Cimetidine and Ranitidine
A study in six healthy volunteers has shown a significant increase in peak diltiazem plasma levels (58%) and AUC (53%) after a 1-week course of cimetidine at 1200 mg per day and a single dose of diltiazem 60 mg. Ranitidine produced smaller, non-significant increases. The effect may be mediated by cimetidine's known inhibition of hepatic cytochrome P450, the enzyme system responsible for the first-pass metabolism of diltiazem. Patients currently receiving diltiazem therapy should be carefully monitored for a change in pharmacological effect when initiating and discontinuing therapy with cimetidine. An adjustment in the diltiazem dose may be warranted.

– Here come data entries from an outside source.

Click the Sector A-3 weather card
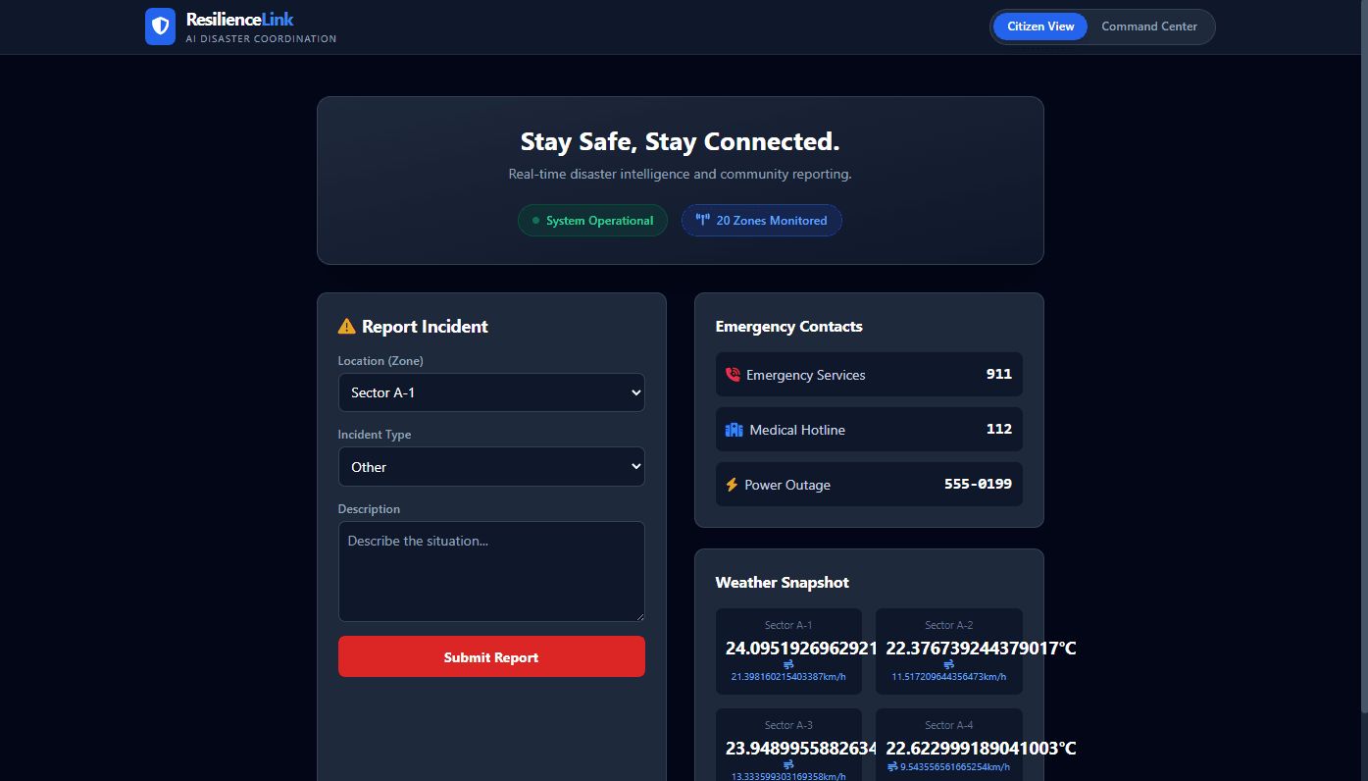 pos(788,746)
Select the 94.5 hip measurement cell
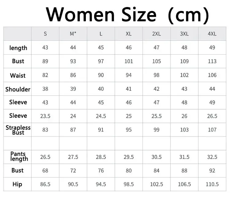Screen dimensions: 230x201 click(101, 184)
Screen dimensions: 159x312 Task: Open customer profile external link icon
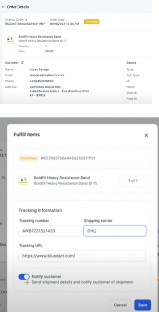[22, 63]
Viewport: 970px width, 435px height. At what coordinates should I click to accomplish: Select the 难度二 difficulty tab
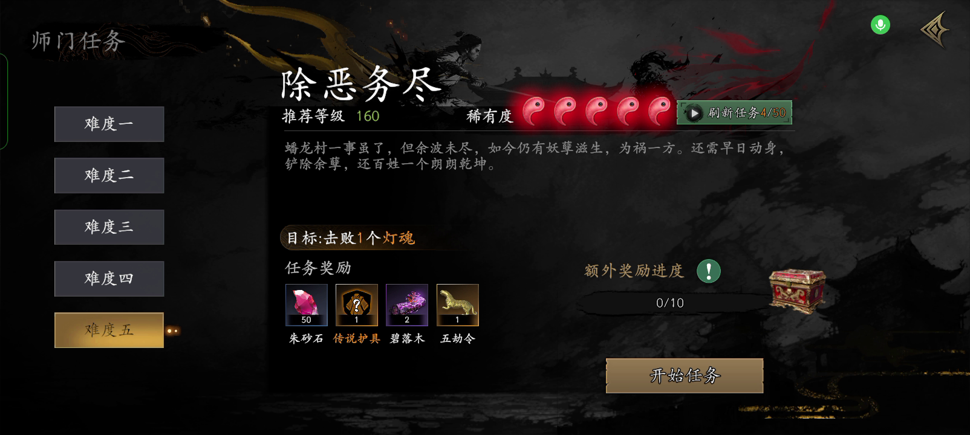pos(109,175)
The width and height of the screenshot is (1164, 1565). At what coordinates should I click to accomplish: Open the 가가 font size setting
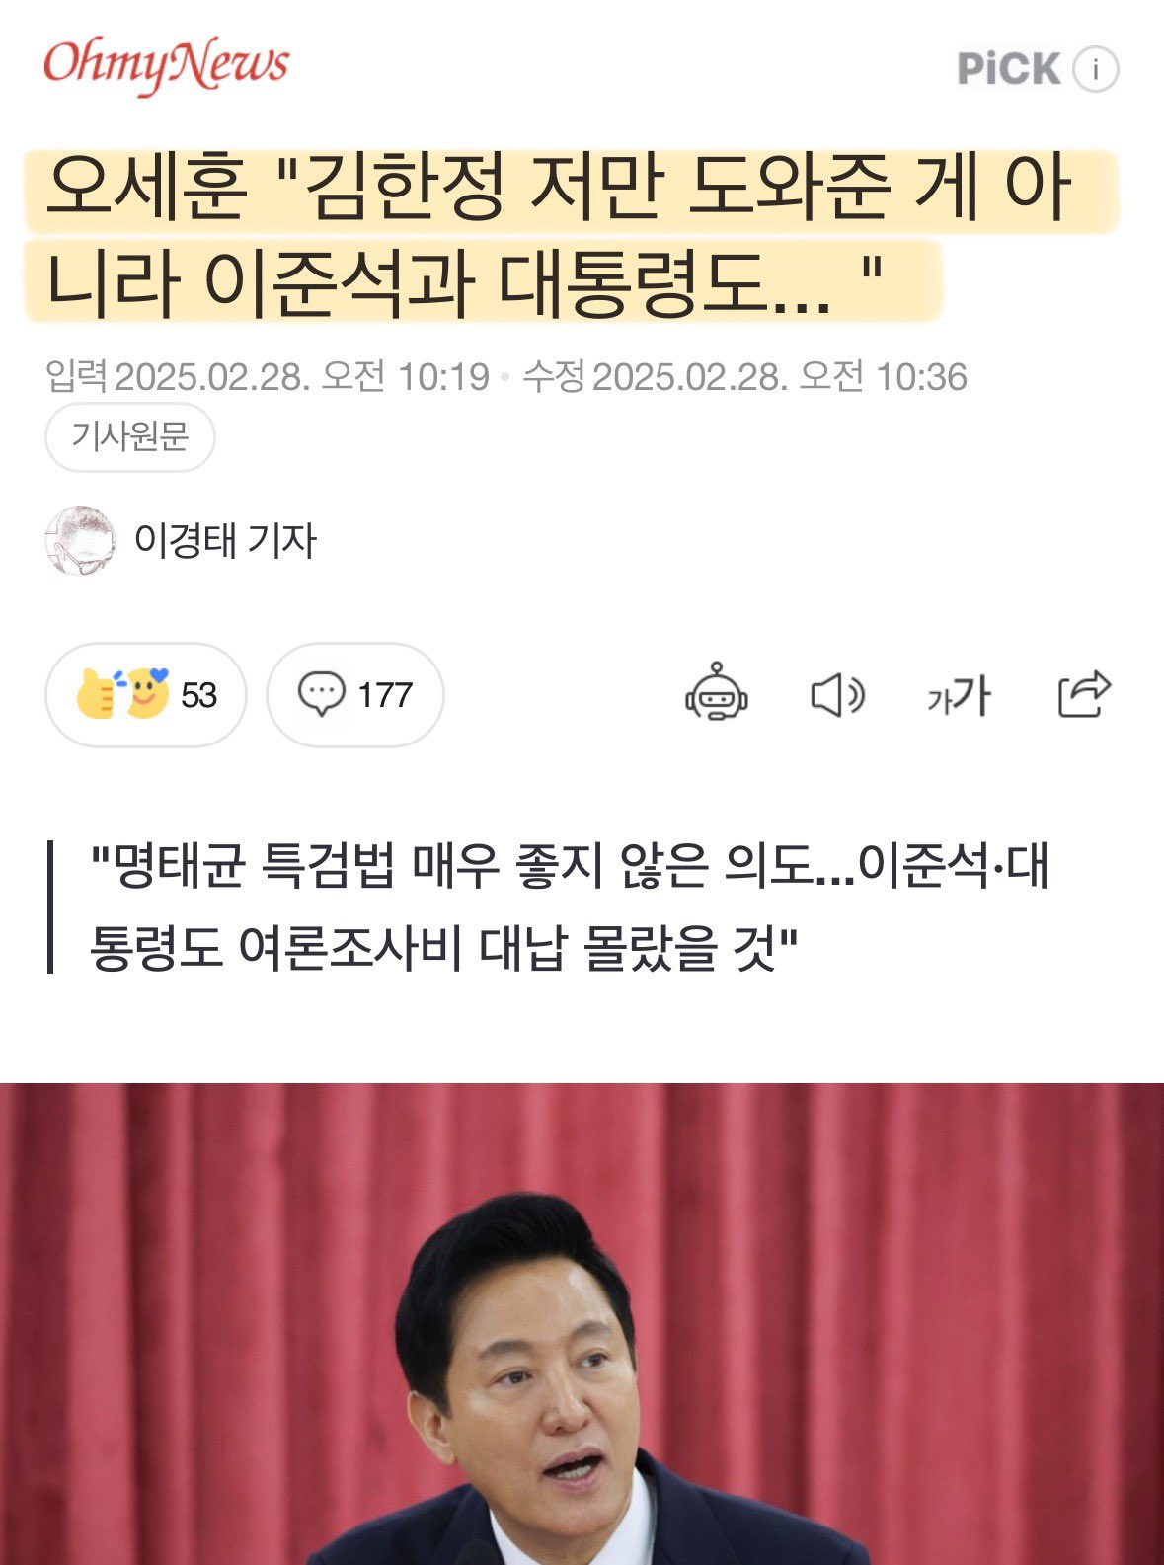point(959,696)
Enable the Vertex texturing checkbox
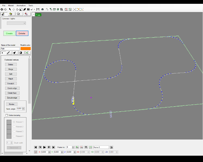This screenshot has width=203, height=162. click(7, 115)
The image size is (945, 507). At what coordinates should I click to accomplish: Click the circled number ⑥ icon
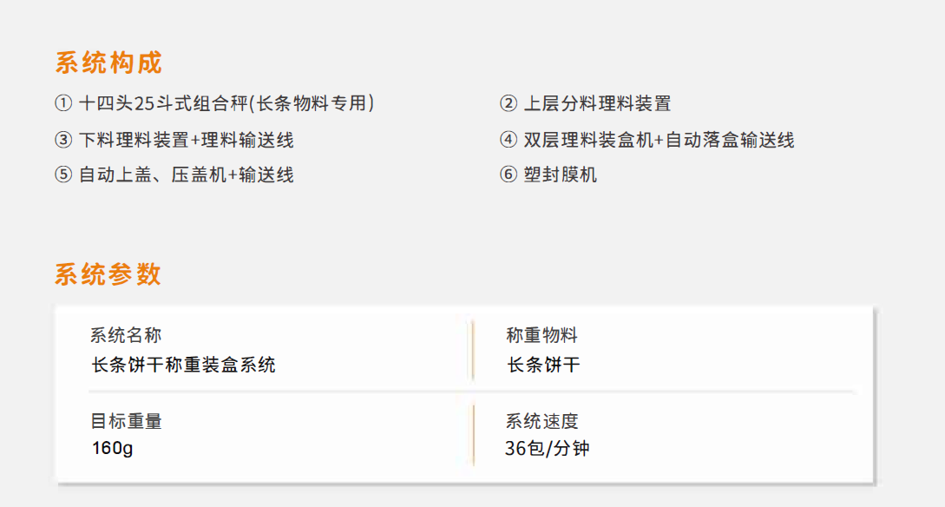509,174
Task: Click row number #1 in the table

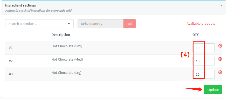Action: click(11, 48)
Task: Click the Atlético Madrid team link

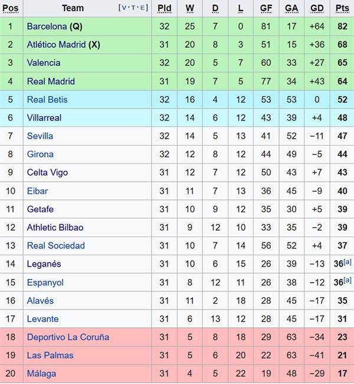Action: coord(57,45)
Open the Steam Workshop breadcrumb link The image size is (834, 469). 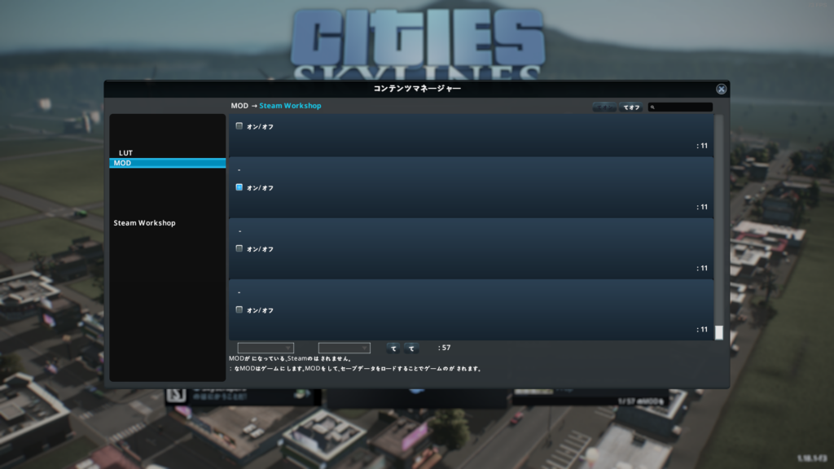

In a randomized, double-blind, parallel-group, dose-response study involving 478 patients with essential hypertension, evening doses of CARDIZEM LA 120, 240, 360, and 540 mg were compared to placebo and to 360 mg administered in the morning. The mean reductions in diastolic blood pressure by ABPM at roughly 24 hours after the morning (4 AM to 8 AM) or evening (6 PM to 10 PM) administration (i.e., the time corresponding to expected trough serum concentrations) are shown in the table below:
Mean Change in Trough Diastolic Pressure by ABPM
|Evening Dosing||Morning Dosing|
|120 mg||240 mg||360 mg||540 mg||360 mg|
A second randomized, double-blind, parallel-group, dose-response study (N=258) evaluated CARDIZEM LA following morning doses of placebo or 120, 180, 300, or 540 mg. Diastolic blood pressure measured by supine office cuff sphygmomanometer at trough (7 AM to 9 AM) decreased in an apparently linear manner over the dosage range studied. Group mean changes for placebo, 120 mg, 180 mg, 300 mg and 540 mg were -2.6, -1.9, -5.4, -6.1, and -8.6 mm Hg, respectively.
Whether the time of administration impacts the clinical benefits of antihypertensive treatment is not known.
The effects of CARDIZEM LA on angina were evaluated in a randomized, double-blind, parallel-group, dose-response trial of 311 patients with chronic stable angina. Evening doses of 180, 360, and 420 mg were compared to placebo and to 360 mg administered in the morning. All doses of CARDIZEM LA administered at night increased exercise tolerance when compared with placebo after 21 hours. The mean effect, placebo-subtracted, was 20 to 28 seconds for all three doses, and no dose-response was demonstrated. CARDIZEM LA, 360 mg, given in the morning, also improved exercise tolerance when measured 25 hours later. As expected, the effect was smaller than the effects measured only 21 hours following nighttime administration. CARDIZEM LA had a larger effect to increase exercise tolerance at peak serum concentrations than at trough.
- That the CARDIZEM LA tablet should be swallowed whole and not chewed or crushed.
- To consult the physician who prescribed CARDIZEM LA before taking or stopping any other medications, including over-the-counter products or nutritional supplements, such as St John's wort.
- To contact the physician who prescribed CARDIZEM LA or any other physician immediately if they experience possible adverse reactions, including bradycardia, arrhythmias, symptoms indicative of hypotension or heart failure, hepatic and skin reactions.
- To consult their physician if they become pregnant while taking CARDIZEM LA or plan to become pregnant.